((Traduction automatisée par Reuters, veuillez consulter la clause de non-responsabilité https://bit.ly/rtrsauto))
(Ajout de la réponse d'Amazon aux paragraphes 3 et 4)
L'autorité britannique de surveillance de la concurrence a déclaré jeudi qu'elle avait ouvert une enquête pour déterminer si le partenariat d'Amazon AMZN.O avec la startup d'intelligence artificielle Anthropic augmentait la concurrence, quelques jours après avoir ouvert une enquête similaire sur la collaboration d'Alphabet avec la startup.
L'autorité de la concurrence et des marchés (CMA) a déclaré qu'elle avait jusqu'au 4 octobre pour prendre sa décision dite de phase 1, soit pour renvoyer le partenariat axé sur l'intelligence artificielle (AI) à une enquête plus approfondie, soit pour le débarrasser de tout problème de concurrence.
"La collaboration entre Amazon et Anthropic ne soulève aucun problème de concurrence et n'atteint pas le seuil d'examen fixé par la CMA", a déclaré un porte-parole d'Amazon dans un communiqué envoyé par courriel.
"Amazon ne siège pas au conseil d'administration d'Anthropic et n'y a aucun pouvoir de décision. Anthropic est libre de travailler avec n'importe quel autre fournisseur (et a d'ailleurs de nombreux partenaires)", a déclaré le porte-parole, reprenant les commentaires d'un porte-parole d'Anthropic.
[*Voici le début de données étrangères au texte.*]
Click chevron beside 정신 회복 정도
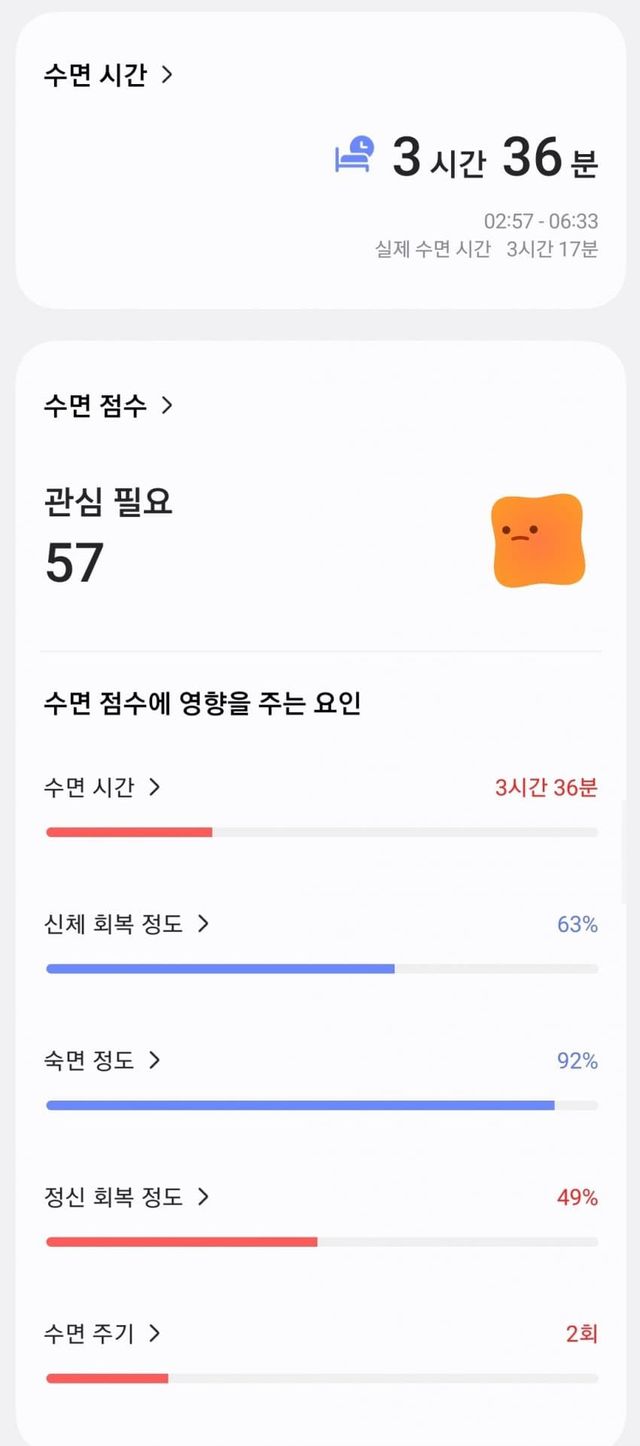203,1196
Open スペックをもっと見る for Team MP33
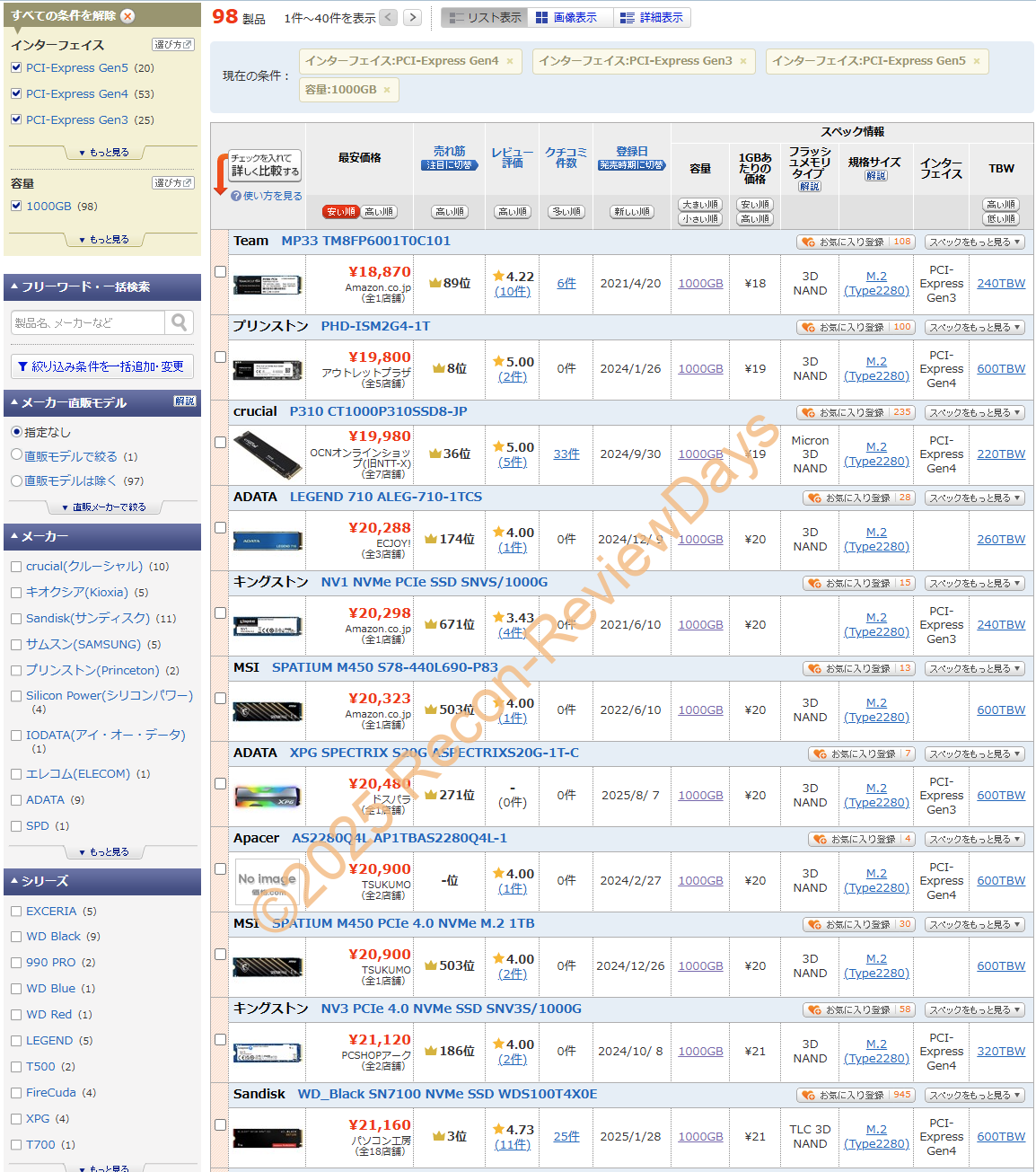Viewport: 1036px width, 1172px height. click(974, 242)
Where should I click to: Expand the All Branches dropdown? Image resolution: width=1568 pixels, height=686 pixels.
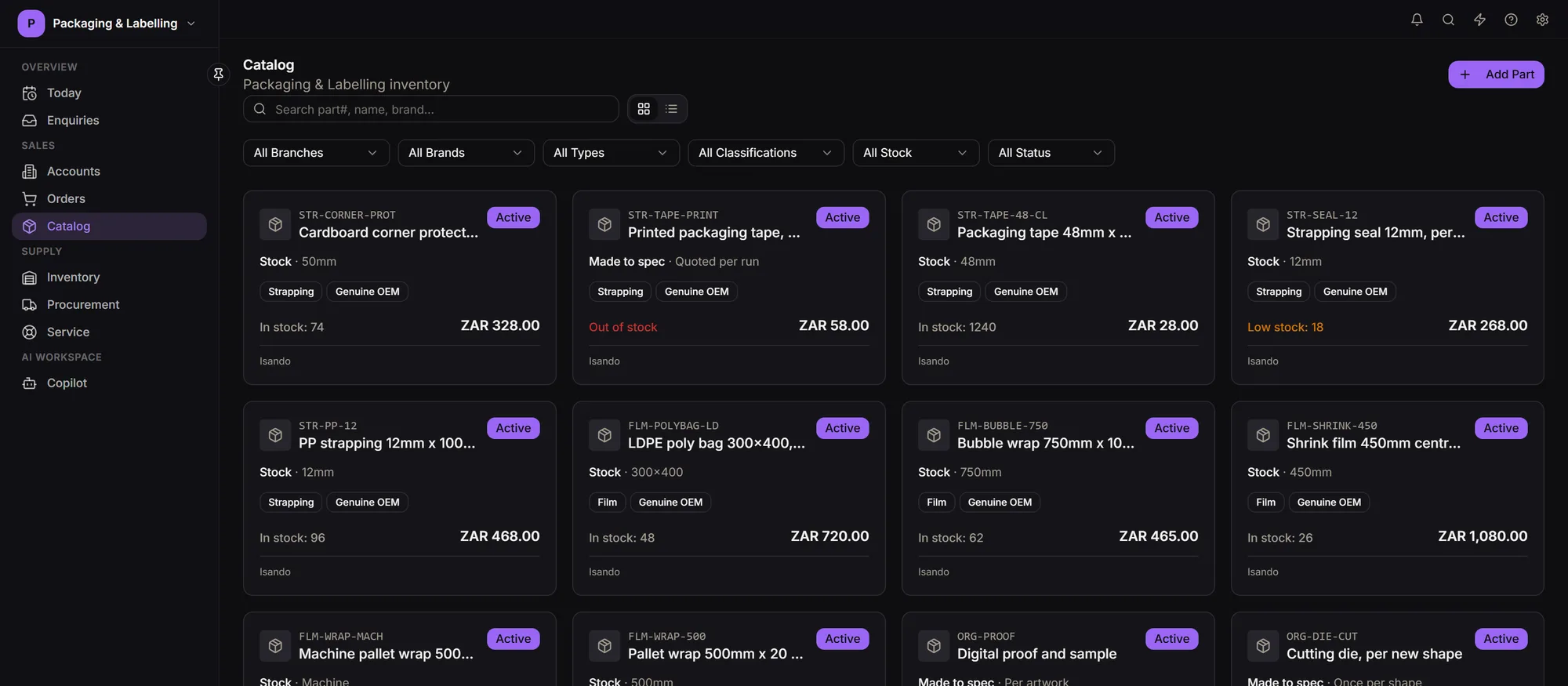316,153
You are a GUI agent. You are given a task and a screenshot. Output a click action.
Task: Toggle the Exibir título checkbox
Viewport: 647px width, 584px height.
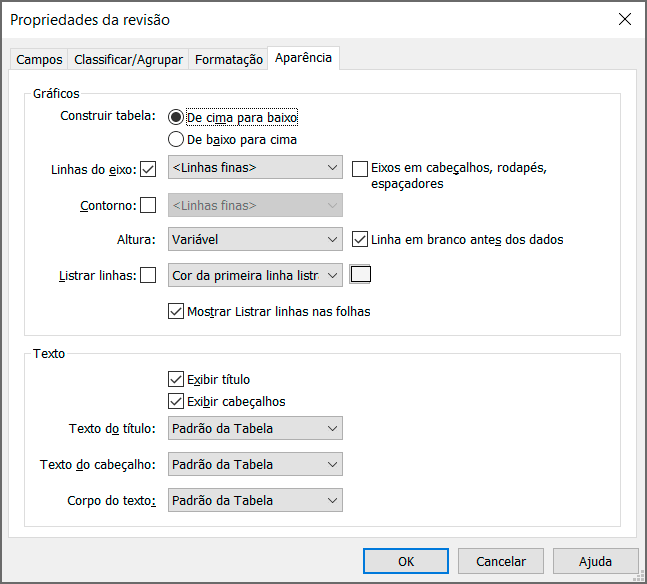[177, 379]
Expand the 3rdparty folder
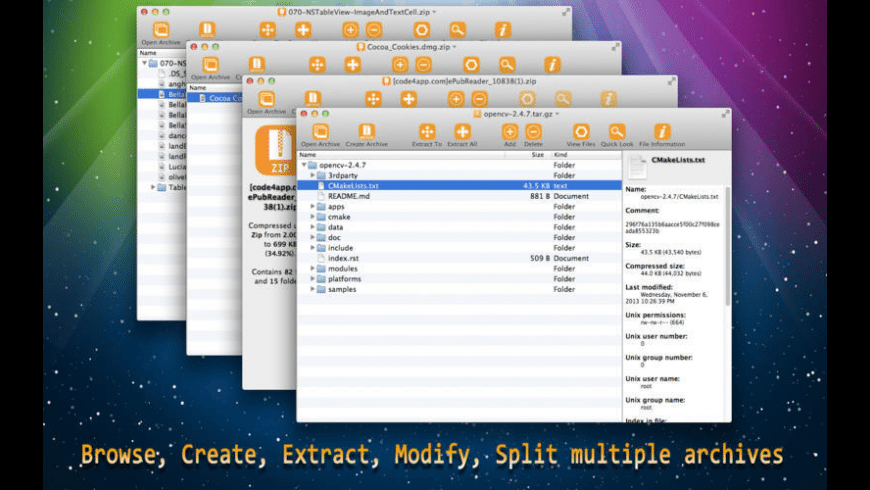Screen dimensions: 870x490 tap(312, 175)
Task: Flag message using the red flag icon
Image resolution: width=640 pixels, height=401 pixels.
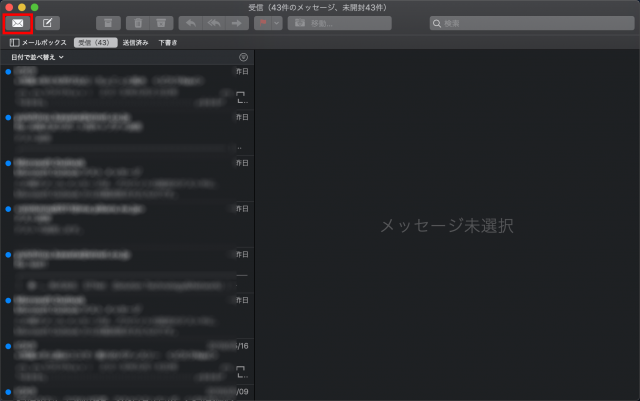Action: coord(262,23)

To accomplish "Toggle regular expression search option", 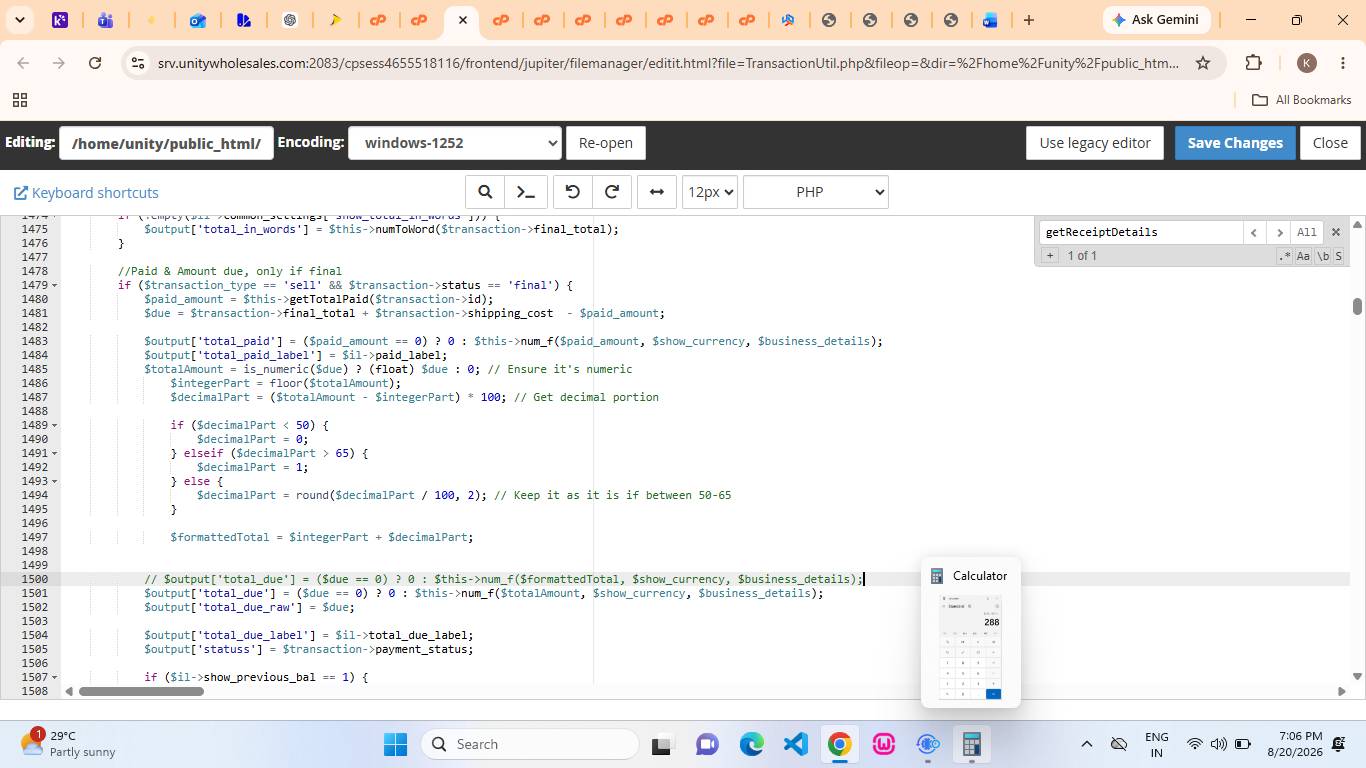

"Nos partenariats stratégiques et nos relations avec les investisseurs ne diminuent en rien notre indépendance en matière de gouvernance d'entreprise ni notre liberté de travailler avec d'autres", a déclaré le porte-parole d'Anthropic.
"Nous avons l'intention de coopérer avec l'AMC et de lui fournir une compréhension complète de l'investissement d'Amazon et de notre collaboration commerciale
Fin juillet, la CMA a lancé une enquête sur le partenariat entre Alphabet, la société mère de Google, GOOGL.O et Anthropic, qui a été cofondé par les anciens dirigeants d'OpenAI et les frères et sœurs Dario et Daniela Amodei.
Les régulateurs concurrence du monde entier sont de plus en plus préoccupés par les multiples accords conclus entre de petites startups industrielles et de grands géants de la technologie.
Les autorités de régulation des États-Unis, de l'Union européenne et de la Grande-Bretagne ont signé en juillet une déclaration commune dans laquelle elles s'engagent à collaborer pour préserver une concurrence loyale dans le secteur.